1. Violations of § 5 of the Securities Act
To establish a prima facie case for a violation of § 5 of the Securities Act, the SEC must
prove three elements: (1) that no registration statement was in effect as to the securities; (2) that
Defendants sold or offered to sell these securities; and (3) that there was a use of interstate
transportation, communication, or mail in connection with the sale or offer to sell. See 15 U.S.C.
§ 77e(a), (c); SEC v. Cavanagh, 1 F. Supp. 2d 337, 361 (S.D.N.Y. 1998). Liability extends to all
necessary participants in the sale of securities. Id. at 372.
The Complaint alleges facts sufficient to establish a prima facie case that each Defendant
committed § 5 violations. First, Defendants failed to register with the Commission the securities
offered and sold as part of their Ponzi scheme. Compl. ¶¶ 4, 33. Second, Defendants sold and/or
offered to sell these securities to the public. Id. ¶¶ 15-17, 23, 25, 27-31. Third, Defendants used
the telephone, mail, wires, and other means of interstate commerce to offer and sell these
securities to the public. Id. ¶ 11. Defendants are deemed to have admitted Plaintiff’s claim that
these securities did not fall under any registration exemption. See id. ¶ 33. Accordingly, the
Court finds that Defendants violated §§ 5(a) and 5(c) of the Securities Act.

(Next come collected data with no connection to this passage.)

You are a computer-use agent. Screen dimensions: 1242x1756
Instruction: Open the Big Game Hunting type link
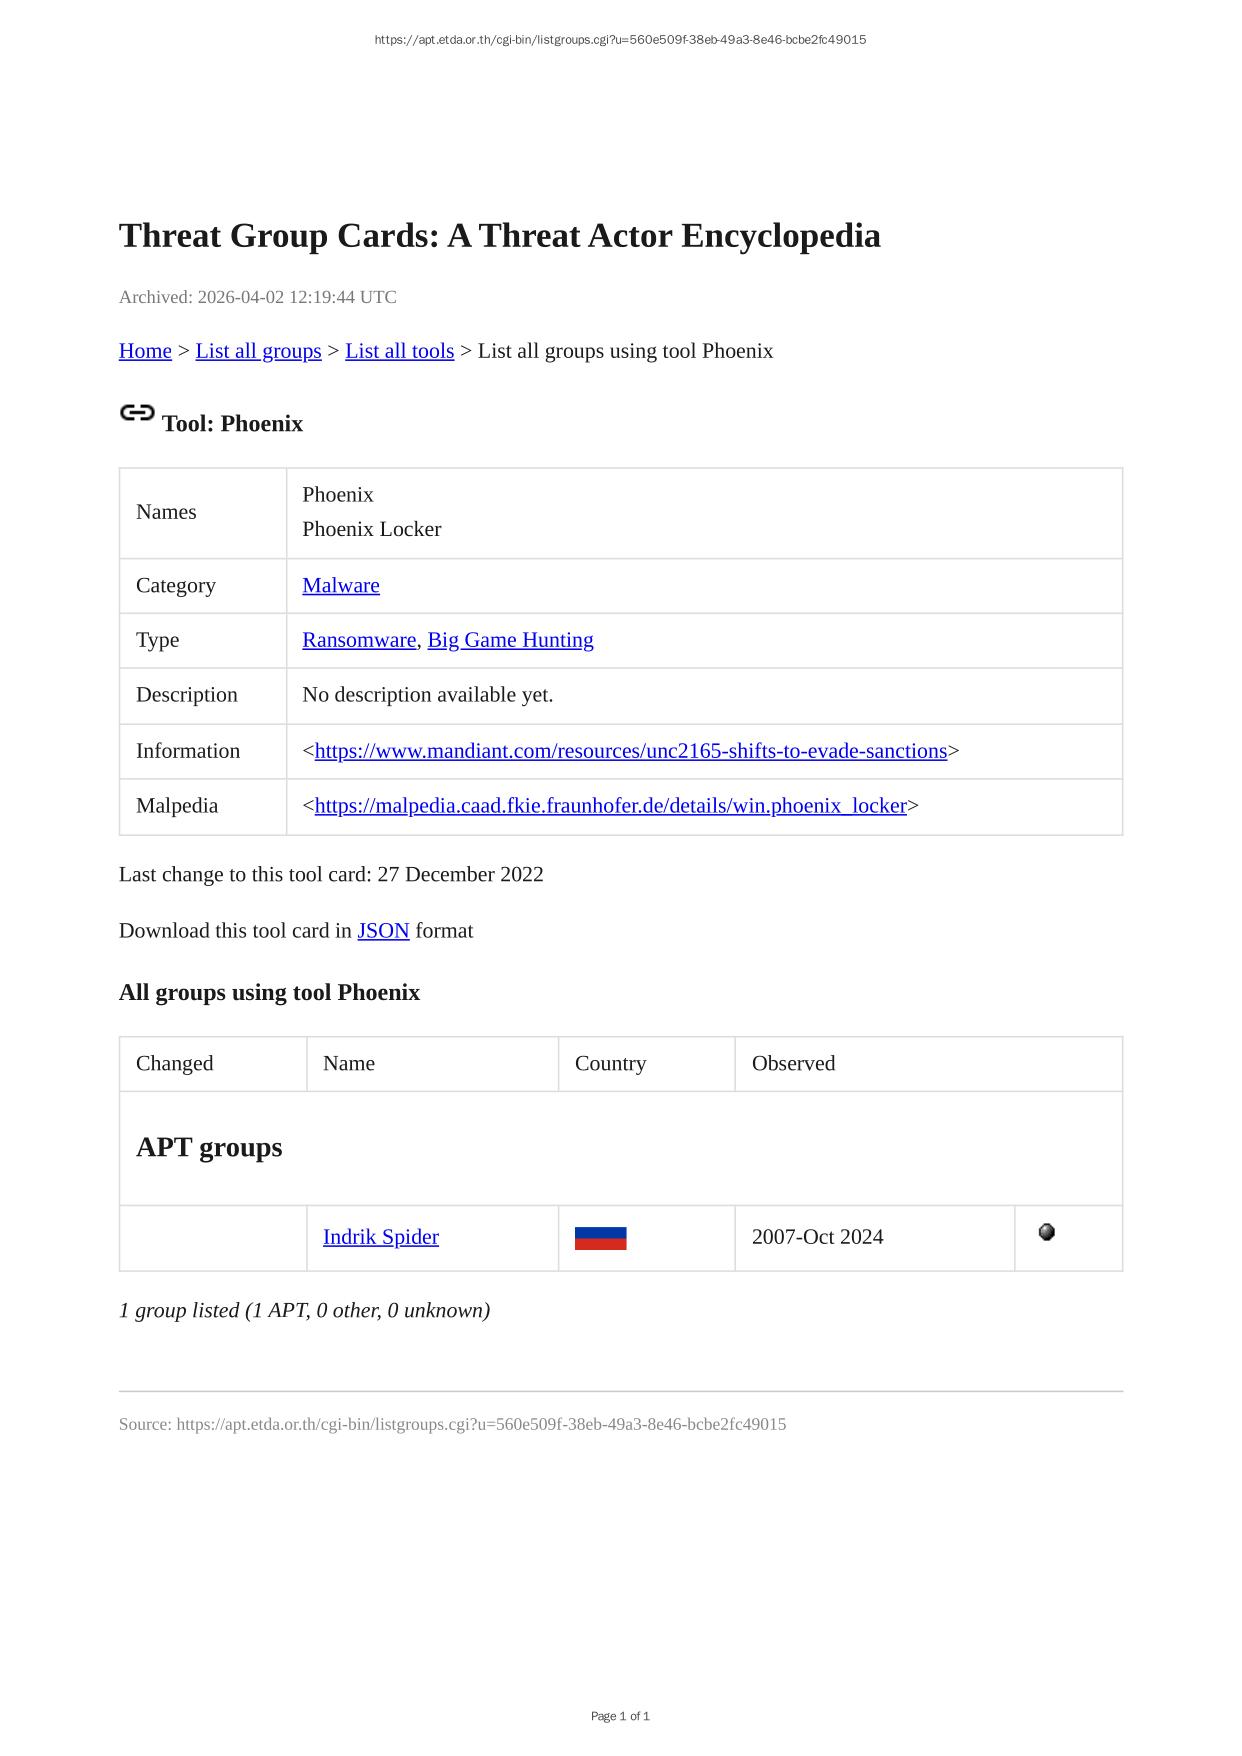point(510,640)
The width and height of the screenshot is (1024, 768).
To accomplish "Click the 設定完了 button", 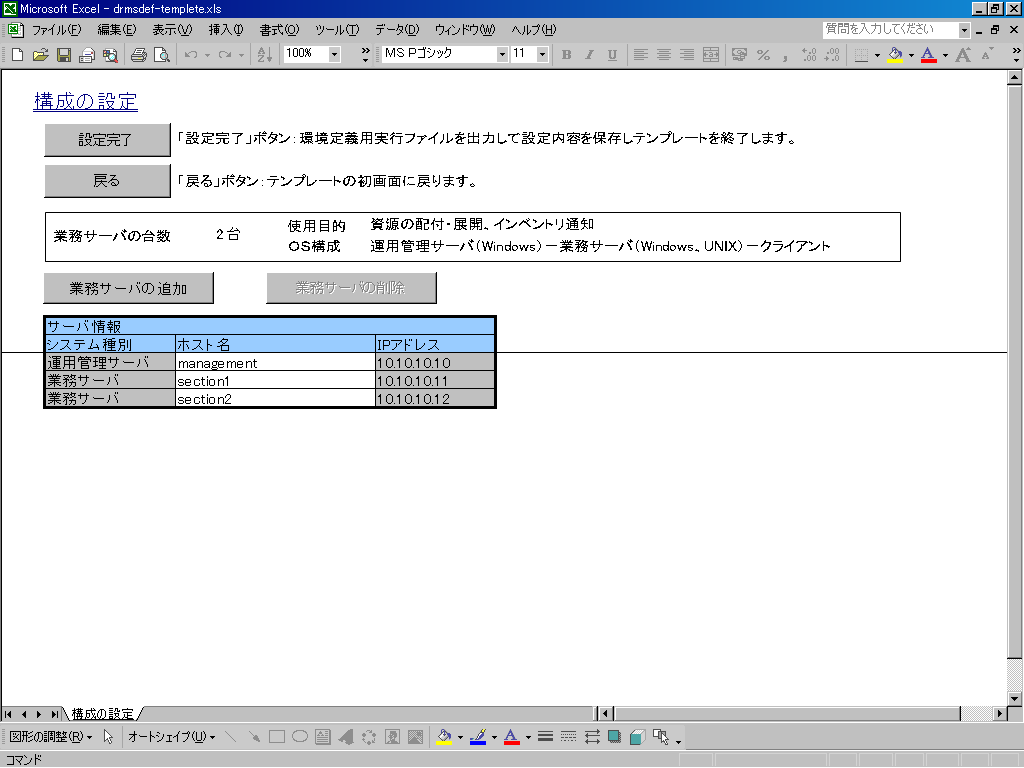I will pos(106,140).

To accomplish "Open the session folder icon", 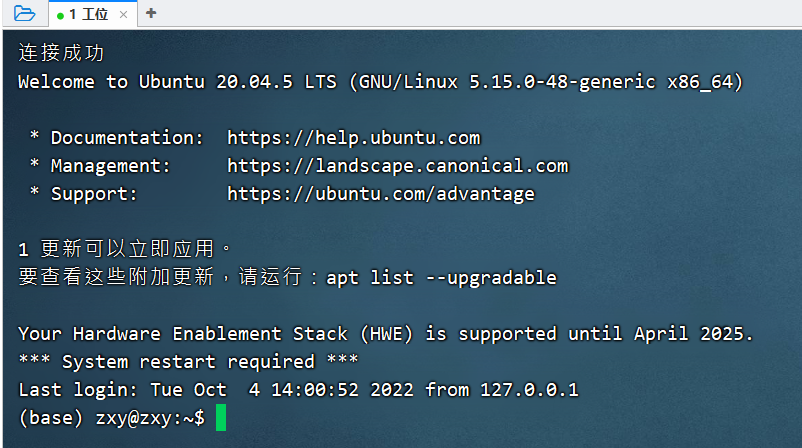I will (24, 13).
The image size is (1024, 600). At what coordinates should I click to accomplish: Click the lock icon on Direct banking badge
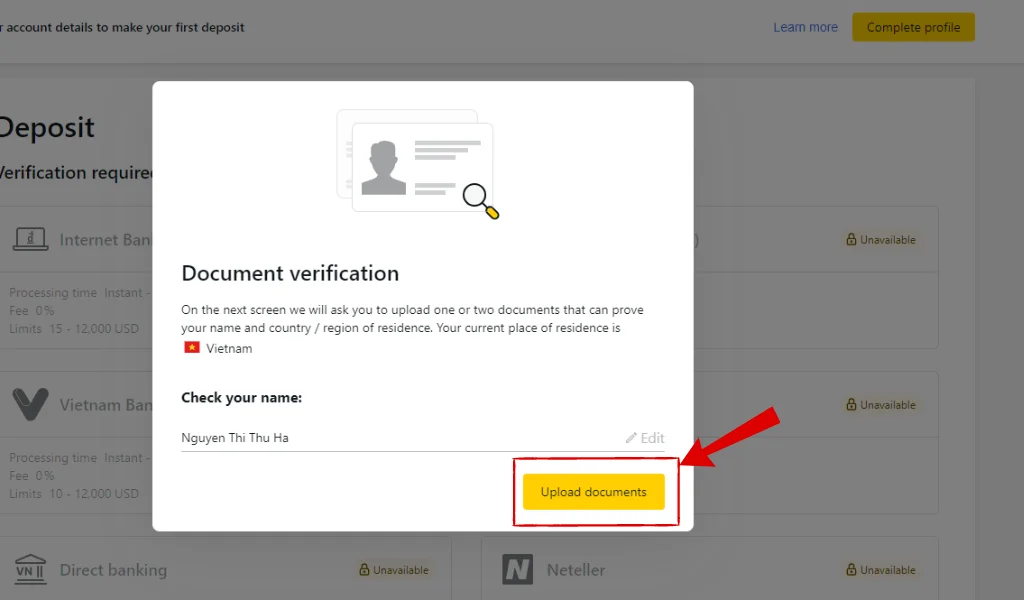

2. Violations of Anti-Fraud provisions of the Securities and Exchange Acts
Fraud and deception in the sale of securities through means of interstate commerce or
mails are prohibited both by § 17(a) of the Securities Act and by § 10(b) and Rule 10b-5 of the
Exchange Act. See 15 U.S.C. § 77q(a); 15 U.S.C. § 78j(b); 17 C.F.R. § 240.10b-5. Section
17(a) prohibits fraud in the offer or sale of securities, while § 10(b) and Rule 10b-5 prohibit,
respectively, employing “any manipulative or deceptive device or contrivance” or any “device,
scheme, or artifice to defraud” in the purchase or sale of securities. The fraud must concern a
material fact, meaning that there must be a “substantial likelihood that disclosure of the omitted
fact would have been viewed by the reasonable investor as having significantly altered the ‘total
mix’ of information made available.” Basic Inc. v. Levinson, 485 U.S. 224, 231-32 (1988)
(quoting TSC Indust., Inc. v. Northway, Inc., 426 U.S. 438, 449 (1976)). Further, the defendant
must have acted with scienter in committing the fraud. SEC v. Monarch Funding Corp., 192
F.3d 295, 308 (2d. Cir. 1999).
Taking all of Plaintiff’s factual allegations as true, the Complaint alleges facts sufficient
to find that Defendants violated these anti-fraud provisions. Defendant Bass, working through
SCH and LPs A, B, and C, operated a Ponzi scheme that obtained approximately $5.9 million
from over 400 investors between January 2007 and June 2009. Compl. ¶¶ 1-2. Defendant Bass
told investors that their funds would be invested in various enterprises in Europe, but instead
used most of the invested principal to pay his own personal expenses, to operate SCH and the
LPs, and to pay previous investors. Compl. ¶¶ 1-3.
These false statements regarding the use of invested funds are clearly material, and would
have been substantially likely to have been perceived as important by a reasonable investor. See,
e.g., SEC v. Research Automation Corp., 585 F.2d 31, 35-36 (2d Cir. 1978) (failure to reveal to
investors how funds would be used was material under the anti-fraud provisions at issue in this
case). Finally, Bass made a multitude of false statements to investors, regarding such matters as
reported returns and use of funds, that he must have known to be false. See Compl. ¶¶ 17-18, 22,
26, 31, 34-36. Accordingly, Bass – and the organizations he controlled – acted with the requisite
scienter under the Securities and Exchange Acts.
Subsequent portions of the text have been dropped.